Ken Wood is the Principal Technical Product Manager at Teradata.

Analyzing data to achieve competitive business insight requires accessing sensitive data across international borders, across national state-lines, and weaving through differing country’s regulations, to access critical data. Sensitive data must be protected, traced, and tracked in order to keep the information within that data safe.

Data Lineage

Data Lineage involves the curation of the original data – the original truth. What happens to this data, where this data is moved or copied, how many times this data is moved or copied, its origins and finally the confirmation that this data, in all its locations and forms, is expunged. Now, multiply this requirement by petabytes of data globally within an enterprise and the challenge can seem daunting, yet successful enterprises endure through these requirements, but it can be costly.

As much as an enterprise in regulated industries must prove that they have a certain type of sensitive data persisted, they must also prove that, when permitted, this data no longer exists – anywhere. If data, that has been deleted from an enterprise’s records, suddenly shows up in any form or location, this data can still be recalled and used in litigation cases for or against the enterprise. Whether the enterprise is aware of the existence of the rogue data or not. The sequence of the creation, use, retention, and eventual erasure of data is called Data Life Cycle Management, and in some industries, the duration of this life cycle can span decades or more.

Managing data

The burden of managing data, tracking its movements, replication, and its locations, and all the associated costs, can place a strain on the ability of an enterprise to conduct the business they need to do. The sticky issue is the “use” phase of the data’s life cycle. How do you make data useful, accessible, and analyzable across a vast web of multi-national regulations, without losing track of it? The answer is simpler than expected, leave the data in place. Where it is safe and where it is controllable. A single, manageable, and immutable version of the truth. Leave the original as the original.

Analyzing data-in-place sounds like an easy solution to this industry problem. Unfortunately, this is not the first time this approach has been tried. It is not sufficient to just access the original data where it persists from anywhere. The problem is network latency. The race between network latency and data size has been a back-and-forth struggle throughout the history of computer networking. Even as the world gets smaller, network latencies can make accessing data seem too far away to be efficiently analyzed with high performance analytical databases engines which are already on the market.

========================================

- _Required work_
(a) Reproduce, word for word, everything in the data lineage article from "The burden of" down to "as the original.".
(b) Write what comes next in the data lineage article, picking up right after its final sentence.

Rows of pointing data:
========================================

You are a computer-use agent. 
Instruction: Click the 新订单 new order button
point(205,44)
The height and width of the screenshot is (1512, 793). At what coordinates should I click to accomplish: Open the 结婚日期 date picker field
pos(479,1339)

========================================

- _Responses_
(a)
The burden of managing data, tracking its movements, replication, and its locations, and all the associated costs, can place a strain on the ability of an enterprise to conduct the business they need to do. The sticky issue is the “use” phase of the data’s life cycle. How do you make data useful, accessible, and analyzable across a vast web of multi-national regulations, without losing track of it? The answer is simpler than expected, leave the data in place. Where it is safe and where it is controllable. A single, manageable, and immutable version of the truth. Leave the original as the original.

(b)
Network latency

Network latency can come in three primary flavors; latency caused by distance, latency caused by congestion, and latency caused by the network design itself; intentionally or by accident. Combinations of these latency flavors in the same network, compounds the issue. All three flavors can cause analytic access to data to be too slow to be useful, which reduces the usable throughput required to gain insight from critical data, to outright intolerable.

The instinctive solution by IT is to place the data near the processing engines, where it is needed. This means copying data to local storage locations to give the data, local performance access. As described, this creates another set of issues. The tasks of keeping track where all these copies are located, when use of the data is completed and expunging the data from all locations, can be difficult and costly. This includes tracking down potential locally backed up copies and any off-site media copies, and local disaster recovery replicas in those remote locations.

The simplest solution usually is the best and most practical solution; leave the original data in place. This is possible today with the combination of technologies which are already on the market. Choosing the right combination is essential to optimize latencies in Wide Area Networks (WAN) and potentially increasing throughput by over seven-times when directly compared to the same WAN by itself.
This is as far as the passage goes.